***** Text under study

Étretat is a commune in the Seine-Maritime department in the Haute-Normandie region in northern France. It is a tourist and farming town situated about 32 km northeast of Le Havre, at the junction of the D940, D11 and D139 roads. It's located on the coast of the Pays de Caux area.
Étretat is best known for its cliffs, including three natural arches and the pointed "needle". These cliffs and the associated resort beach attracted artists including Eugène Boudin, Gustave Courbet and Claude Monet, and were featured prominently in the 1909 Arsène Lupin novel The Hollow Needle by Maurice Leblanc.
Two of the three famous arches are seen from the town, the Porte d'Aval, and the Porte d'Amont. The Manneporte is the third and the biggest one, and cannot be seen from the town.
The GR 21 long-distance hiking path passes through the town.
Étretat is known for being the last place in France from which the 1927 biplane The White Bird was seen. French WWI war heroes Charles Nungesser and François Coli were attempting to make the first non-stop flight from Paris to New York, but after the plane's 8 May 1927 departure, it disappeared somewhere over the Atlantic. It is considered one of the great unexplained mysteries of aviation. A monument to the flight was established in Étretat, but destroyed during World War II, during German occupation. A new and taller monument was constructed in 1963, along with a nearby museum.

**********
***** Given information

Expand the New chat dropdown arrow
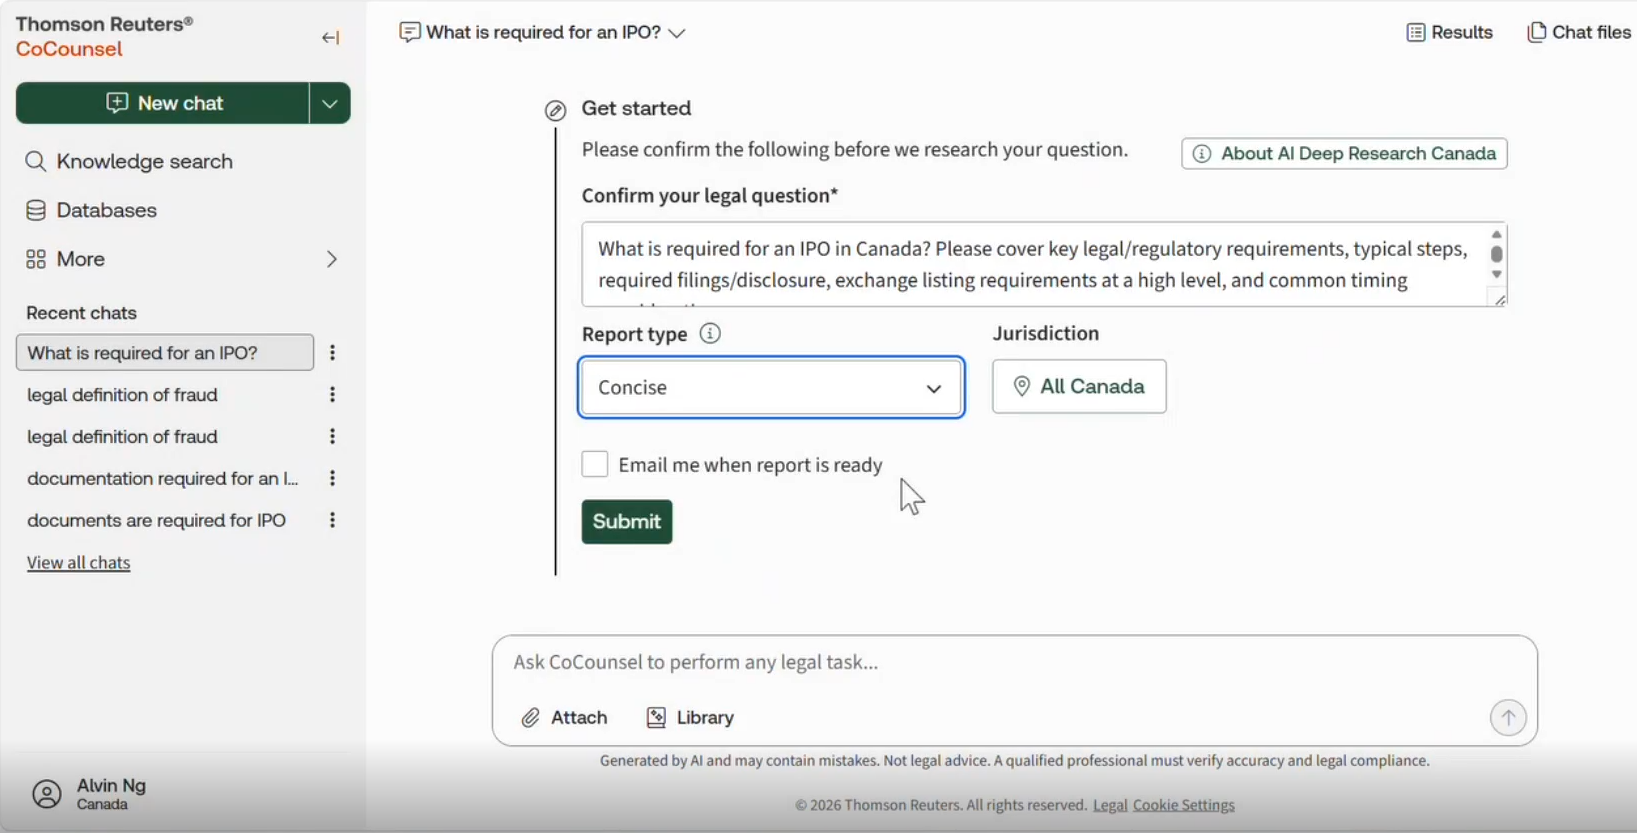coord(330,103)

**********
***** Given information

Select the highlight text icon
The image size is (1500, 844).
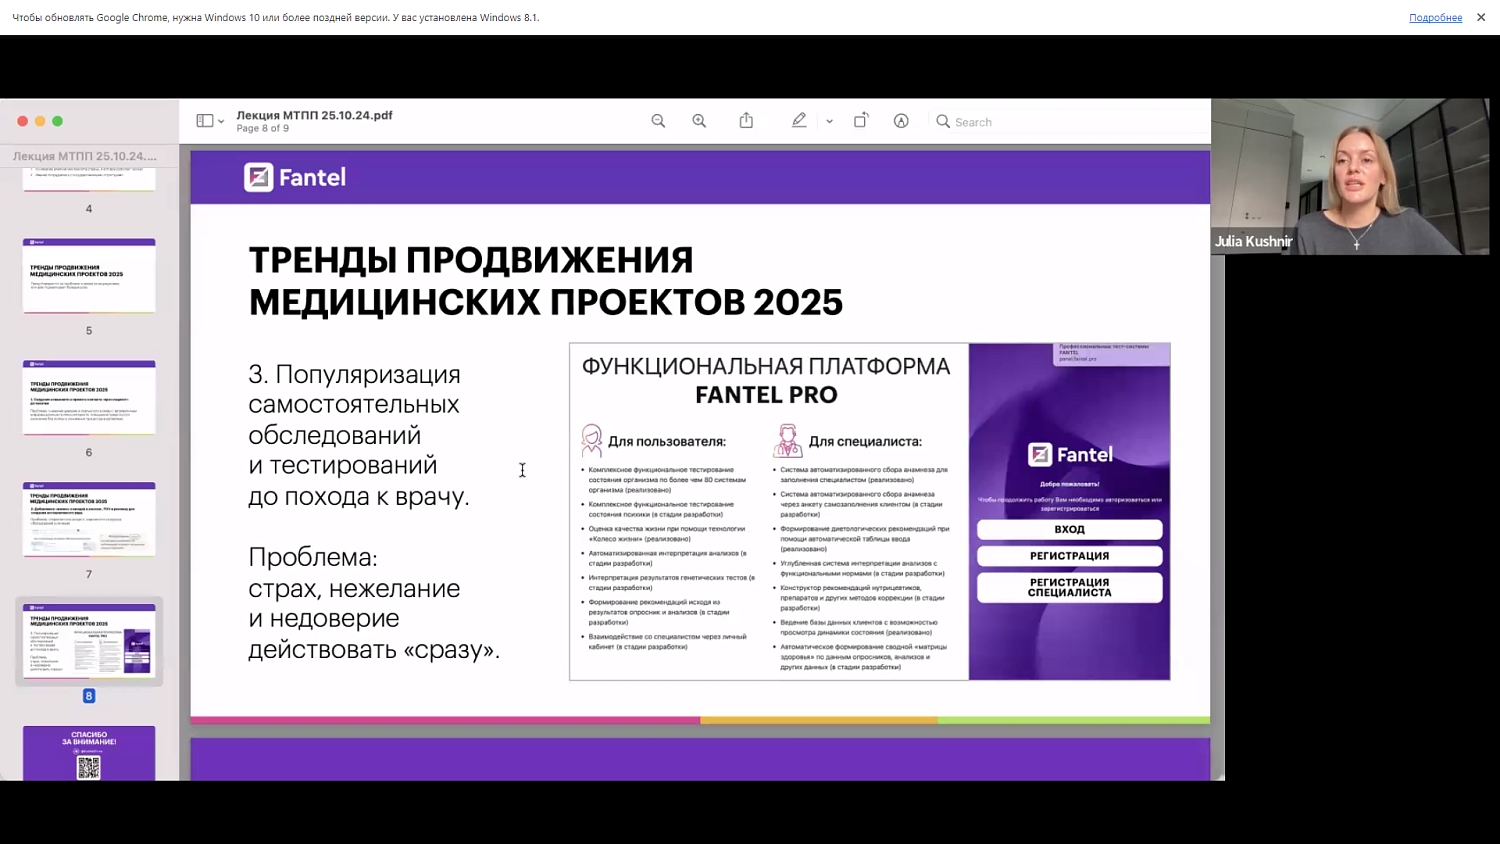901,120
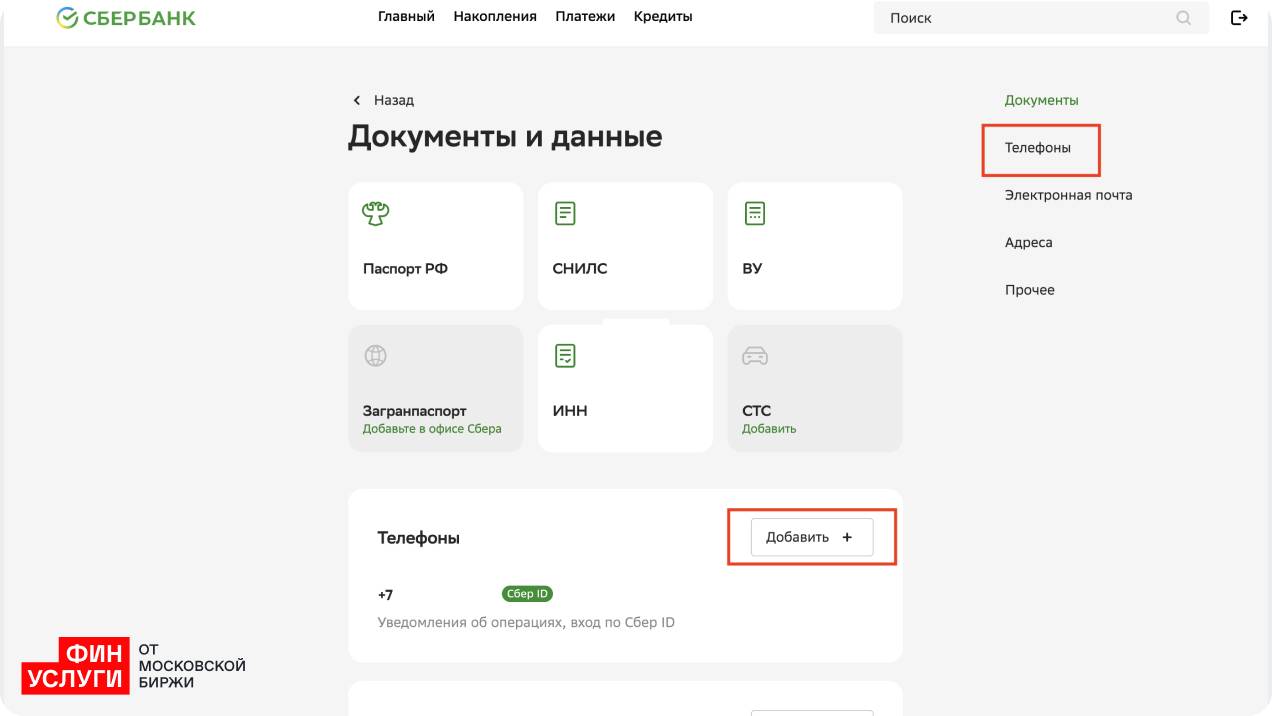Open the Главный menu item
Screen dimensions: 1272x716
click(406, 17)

**********
***** Given information

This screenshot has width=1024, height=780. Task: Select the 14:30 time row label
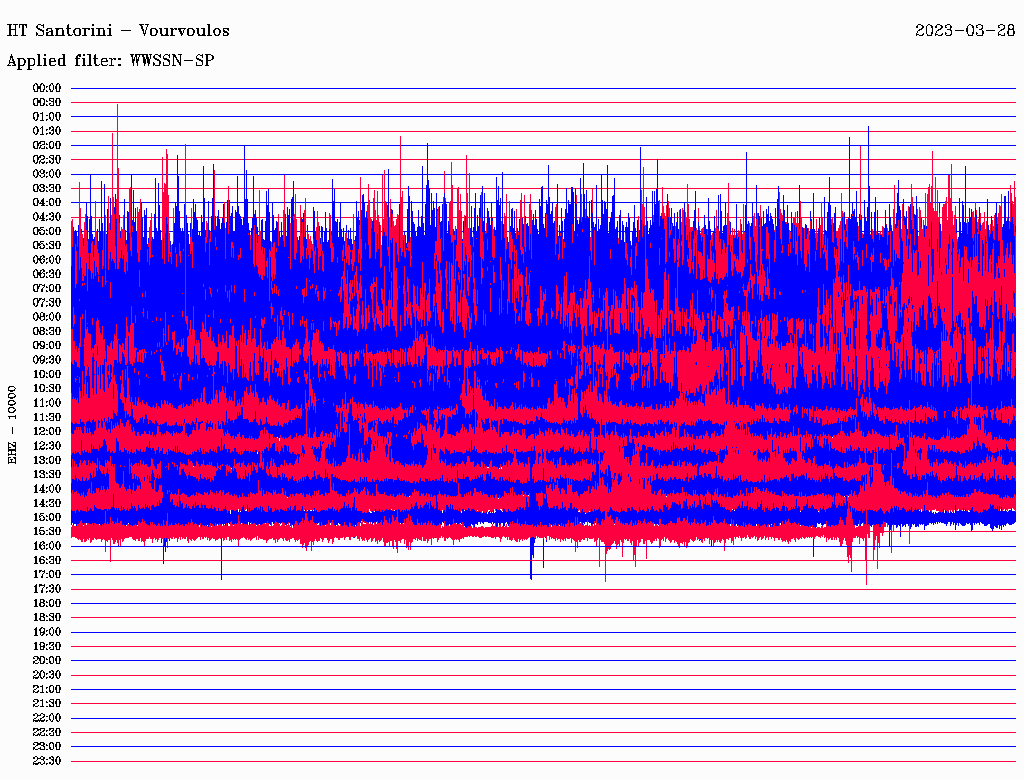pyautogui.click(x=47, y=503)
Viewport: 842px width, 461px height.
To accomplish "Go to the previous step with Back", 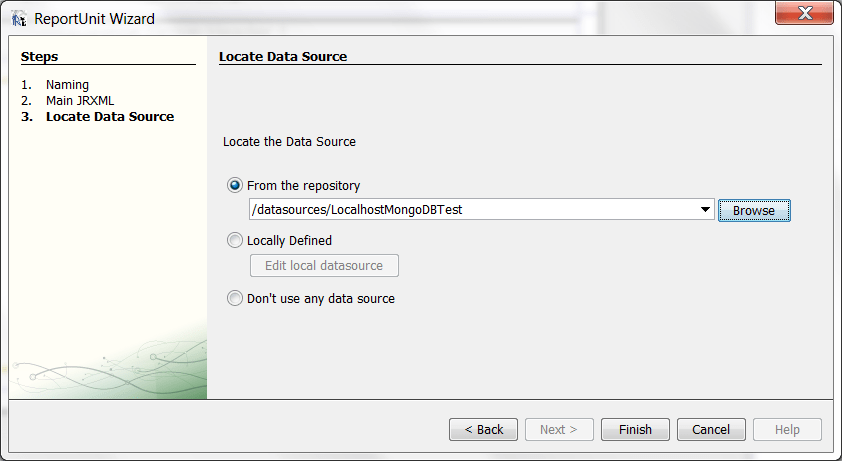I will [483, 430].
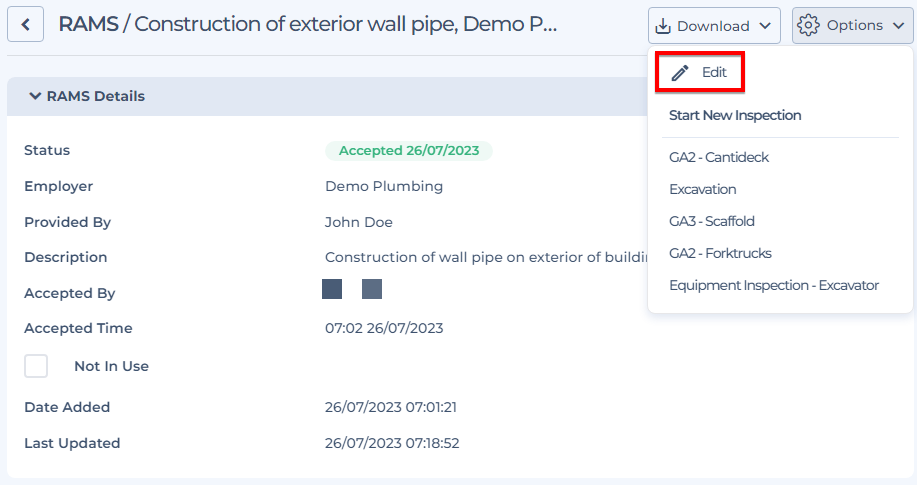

**********

__To do__
Carry on the text about Étretat, beginning after its final sentence on the 1963 monument and museum.

__Reply__
The economy of Etretat rests mainly on tourism, which gives the locals a growing commercial outlet. The city places itself as the number one tourist attraction in Upper Normandy, as the site most visited along with Bénédictine distillery and museum at Fécamp, the Rouen Cathedral and the Claude Monet Foundation in Giverny.
During the eighteenth and nineteenth centuries the economy was supplemented by kelp-burning on the beaches. The white plumes of smoke by the shore can be clearly seen in George Inness' painting 'Étretat'. "The discovery and development of iodine-rich mineral deposits in Chile about the same time the iodine-from-kelp industry reached full vigor, dealt the kelp industry another severe blow in the late 1870's. However, small quantities of kelp continued to be harvested for soda, potash and iodine in northern France".